One good thing about the BBC is that it still tries to do balanced and rational reporting (rather than most of the media that just try to out hype each other).
Still, as most of the article says, it is very difficult to know how the ocean and its inhabitants will respond and indeed what is really going on out there. Rather scrap all those silly space missions and put the effort into understanding our oceans a bit better.
It is also very hard to accept the data. How do they get a pH measurement from 1750? How can they say that this was an average for the oceans? In 1750 they were not taking measurements all over the world and were definitely not taking deep water measurements. Perhaps they have an average for some measurements 5 miles off a few English ports.
Apparently there has been a 0.1pH shift in 250 years. Now how do you measure that?
pH is very difficult to measure accurately when using standard titration methods, or litmus paper etc. With these you're doing well to get anywhere near 0.1pH tolerance. Litmus paper etc is only suggested for a 0.5 to 1.0 pH tolerance. For anything more accurate than that you really need to use a calibrated pH meter which were only invented in 1934.
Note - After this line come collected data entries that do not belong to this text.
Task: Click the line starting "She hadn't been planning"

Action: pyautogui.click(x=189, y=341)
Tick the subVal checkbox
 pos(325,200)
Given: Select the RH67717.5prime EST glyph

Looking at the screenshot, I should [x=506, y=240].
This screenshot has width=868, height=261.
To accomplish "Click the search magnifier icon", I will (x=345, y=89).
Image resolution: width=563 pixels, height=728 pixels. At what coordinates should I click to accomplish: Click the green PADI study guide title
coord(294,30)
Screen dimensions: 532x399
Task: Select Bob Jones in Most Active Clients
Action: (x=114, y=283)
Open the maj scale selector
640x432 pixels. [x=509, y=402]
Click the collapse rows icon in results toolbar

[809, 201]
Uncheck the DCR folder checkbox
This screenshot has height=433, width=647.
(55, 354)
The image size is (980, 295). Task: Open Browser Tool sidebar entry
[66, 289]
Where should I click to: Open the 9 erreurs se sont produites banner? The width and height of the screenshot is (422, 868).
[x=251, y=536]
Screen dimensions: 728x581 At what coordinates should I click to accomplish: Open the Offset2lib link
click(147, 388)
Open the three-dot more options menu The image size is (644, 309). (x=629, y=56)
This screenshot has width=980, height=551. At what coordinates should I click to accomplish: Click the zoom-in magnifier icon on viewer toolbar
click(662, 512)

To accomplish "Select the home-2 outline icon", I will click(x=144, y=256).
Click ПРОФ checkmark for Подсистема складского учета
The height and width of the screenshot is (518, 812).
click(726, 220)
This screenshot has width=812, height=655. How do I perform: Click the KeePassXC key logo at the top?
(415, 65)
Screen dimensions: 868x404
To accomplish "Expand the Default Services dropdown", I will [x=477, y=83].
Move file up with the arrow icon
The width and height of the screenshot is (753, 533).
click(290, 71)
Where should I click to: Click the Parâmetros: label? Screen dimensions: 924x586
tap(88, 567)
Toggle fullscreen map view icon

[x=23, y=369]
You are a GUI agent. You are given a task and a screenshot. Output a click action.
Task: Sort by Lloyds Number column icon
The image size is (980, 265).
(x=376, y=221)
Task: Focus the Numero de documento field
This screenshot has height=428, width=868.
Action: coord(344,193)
So where do these numbers come from? From computer modelling. For example http://pangea.stanford.edu/research/Oceans/GES2...
They take a computer model (a guess at best) and then "forces" it.
Forcing models is a suspect practice at best. Models are fragile enough in steady state and all models have their limits. When you force a model you're pushing it into its less reliable working area and thus the results you get are going to be less accurate.
As an analogy consider a simple car "model": A car can accelerate from zero to 60 in ten seconds. From that we can make the simple model that this car accelerates 6mph per second. At 5 seconds it will be doing bout 30mph. So what happens if we keep accelerating for 50 seconds? Well if we use that simple model the car will be going at 300 mph! Clearly a model that was reasonably valid for zero to approx 15 seconds breaks down badly when we push it to 50 seconds. That's the danger of forcing a model.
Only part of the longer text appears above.